◆ **Given problem a**
In the Mars Global Surveyor passage below, starting with "20 September 2006" and going on through "in early 2001.", write the text out again, substituting "orbital braking" for "aerobraking".

◆ **Passage provided**

*****

20 September 2006
When it was launched in 1996, the plan was that Mars Global Surveyor (MGS)
would wrap up its mission in 2000. Damage to a hinge connected to a solar
panel slowed the orbit insertion aerobraking process by a year, so in 1997
the spacecraft team determined that MGS's mission would end in early 2001.
However, the spacecraft and its instruments remained healthy, and its
mission was extended. And extended. And extended again. And again. MGS has
now been orbiting the red planet for just over nine years. Throughout the
mission, data from the Mars Orbiter Camera (MOC) have emphasized details
about some of the very oldest and the very newest features exposed on the
planet's surface.
The very ancient and the modern come together in this small, approximately
3 km by 3 km (1.9 mi by 1.9 mi) area on the floor of an unnamed impact
crater in western Arabia Terra.

*****

◆ **Data listing**
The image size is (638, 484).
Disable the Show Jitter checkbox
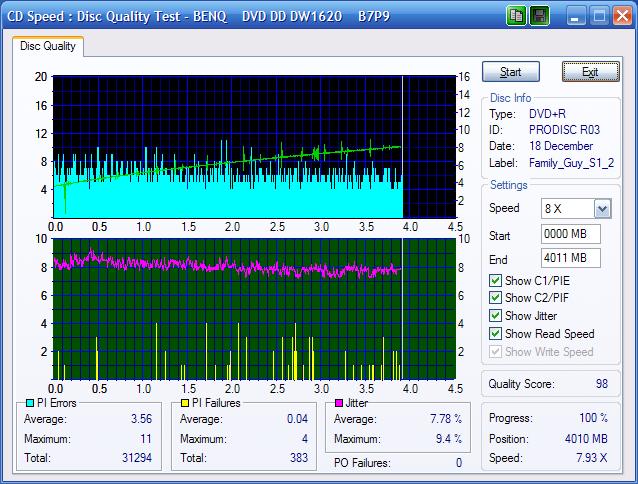(496, 316)
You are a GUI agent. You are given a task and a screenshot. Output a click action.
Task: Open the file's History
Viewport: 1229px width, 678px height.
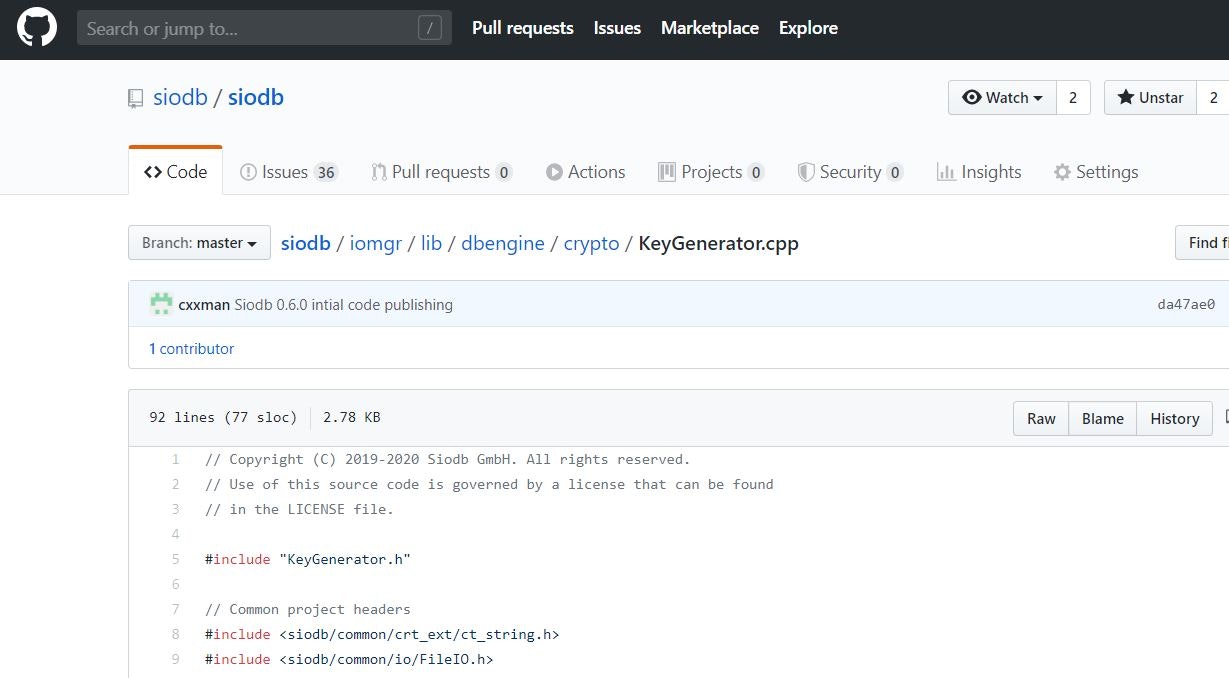(1174, 418)
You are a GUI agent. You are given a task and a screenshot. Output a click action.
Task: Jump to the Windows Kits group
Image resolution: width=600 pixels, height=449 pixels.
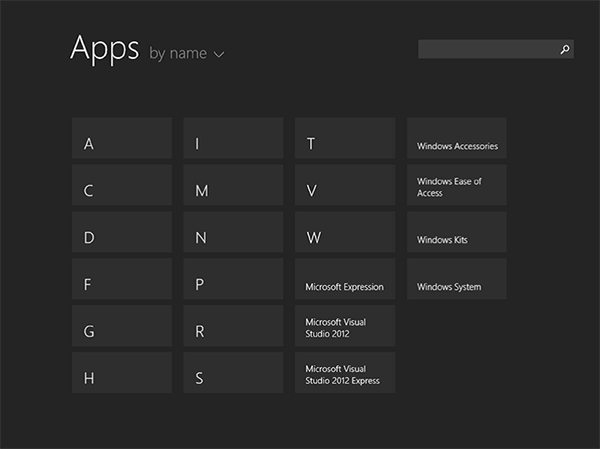[x=456, y=232]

*****

◆ **Given problem b**
Locate every line of the records that contains the string "width" with matching case, and copy each such line.

◆ **Full solution a**
20 September 2006
When it was launched in 1996, the plan was that Mars Global Surveyor (MGS)
would wrap up its mission in 2000. Damage to a hinge connected to a solar
panel slowed the orbit insertion orbital braking process by a year, so in 1997
the spacecraft team determined that MGS's mission would end in early 2001.

◆ **Full solution b**
Viewport: 1229px width, 678px height.
Image resolution: width=600 pixels, height=449 pixels.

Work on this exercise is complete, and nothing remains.